Словесное общение, уже в силу того обстоятельства, что оно поддерживает дистанцию между «я» и Другим, радикальное отделение, мешающее восстановлению тотальности и затребованное трансценденцией, не может противиться эгоизму своего существования; однако сам факт пребывания в словесном общении заключается в том, чтобы признавать за «другим» право на этот эгоизм и тем самым оправдывать себя. Словесному общению свойственна также апология «я», в одно и то же время утверждающего себя и подчиняющегося трансцендентному. Доброта, которой, как мы увидим дальше, завершается словесное общение и от которой оно получает смысл, не утрачивает этого апологетического характера.
Разрыв тотальности не является делом мышления, производящего обычное различение между понятиями, которые определяются одно через другое или, по меньшей мере, вытекают одно из другого. Пустота в тотальности может существовать вопреки мышлению, с неизбежностью тотализирующему и обобщающему, лишь в том случае, если мышление находится перед лицом Другого, не поддающегося классификации. Тогда, вместо того, чтобы образовывать с ним некое целое, как с объектом, мышление становится говорением. Мы предлагаем называть религией связь, которая устанавливается между Самотождественным и Другим, не образуя при этом тотальности.

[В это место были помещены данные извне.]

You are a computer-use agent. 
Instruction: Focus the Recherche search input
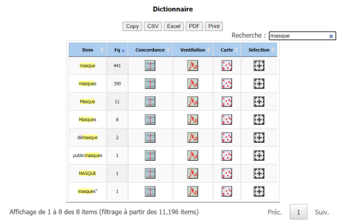[299, 36]
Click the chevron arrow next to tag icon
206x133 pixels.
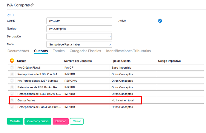tap(13, 15)
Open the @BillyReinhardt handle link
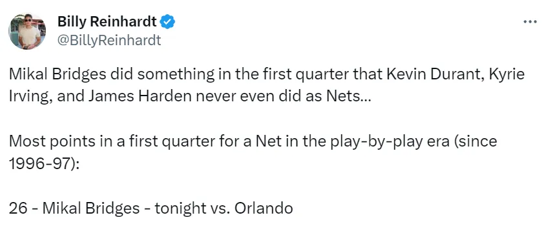 coord(109,41)
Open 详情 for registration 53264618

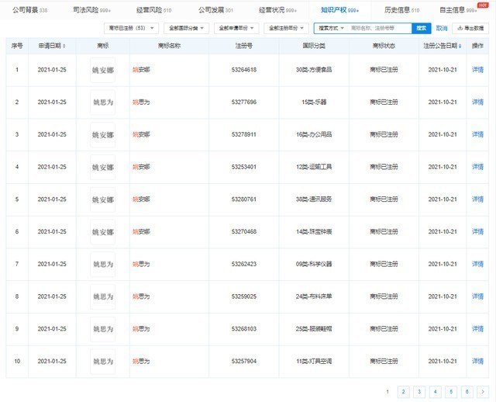click(478, 70)
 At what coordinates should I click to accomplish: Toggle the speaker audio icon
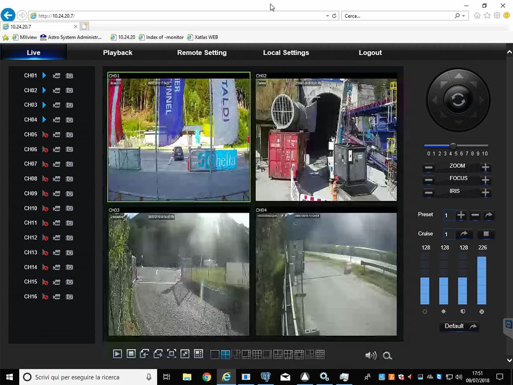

Однако утверждать, что Другой может оставаться абсолютно Другим, что он вступает лишь в словесное общение, значит утверждать, что сама история — идентификация самотождественного — не может претендовать на тотализацию Самотождественного и Другого. Абсолютно Другой, инаковость которого философия имманентного преодолевает в так называемом общем плане истории, сохраняет свою трансцендентность внутри истории. Самотождественное — это по существу своему идентификация в различном, либо в истории, либо в системе. Это не я не подчиняюсь системе, как полагал Кьеркегор, а Другой.

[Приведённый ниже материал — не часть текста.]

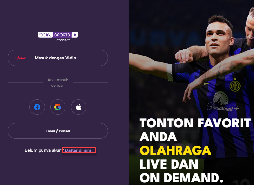Sign in with the Facebook icon

click(37, 107)
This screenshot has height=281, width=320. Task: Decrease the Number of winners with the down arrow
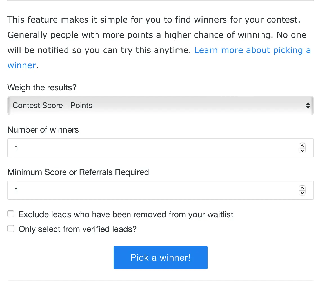point(302,150)
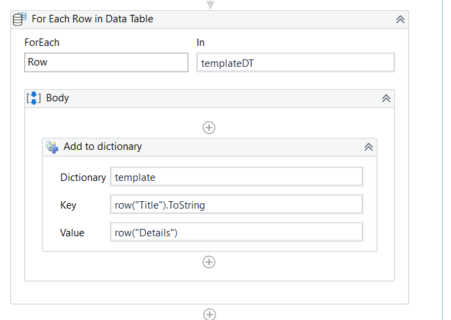Screen dimensions: 451x320
Task: Select the Body header label
Action: (57, 98)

3. Трансценденция не есть отрицание
Движение трансценденции отличается от отрицания, посредством которого неудовлетворенный человек отвергает условия своего существования. Отрицание предполагает человека устроенного, обосновавшегося в каком-то месте, где он ощущает себя «дома»; оно — экономический факт, если следовать этимологии этого прилагательного [9]. Труд преобразует мир, но делает это, опираясь на мир, который преобразует. Труд, которому материя оказывает сопротивление, извлекает пользу из сопротивления. Сопротивление присуще и Самотождественному. Отрицающий и то, что он отрицает, полагают себя вместе, образуя систему, иначе говоря, тотальность. Врач, завидующий карьере инженера, бедняк, жаждущий богатства, больной, страдающий от своей болезни, меланхолик, впадающий в тоску из-за пустяка, — все они противостоят своим условиям, оставаясь в границах, очерченных их собственными горизонтами. «Иначе» и «не здесь», которых они хотели бы достичь, все еще связаны с отвергаемым «здесь». Отчаявшийся человек, жаждущий небытия или вечной жизни, полностью отрицает этот мир; однако смерть для замышляющего самоубийство и для верующего остается событием драматическим. Бог всегда призывает нас к Себе слишком рано. Мы хотим оставаться в этом мире. Ужас перед абсолютно неизвестным, в которое ведет нас смерть, свидетельствует о границах отрицания [10]. Такой способ отрицания, когда мы постоянно укрываемся в том, что отвергаем, выявляет черты Самотождественного, или Я. Инаковость отвергаемого мира не есть инаковость Чужестранца, это — инаковость родины, которая принимает нас и защищает. Метафизика не совпадает с отрицанием.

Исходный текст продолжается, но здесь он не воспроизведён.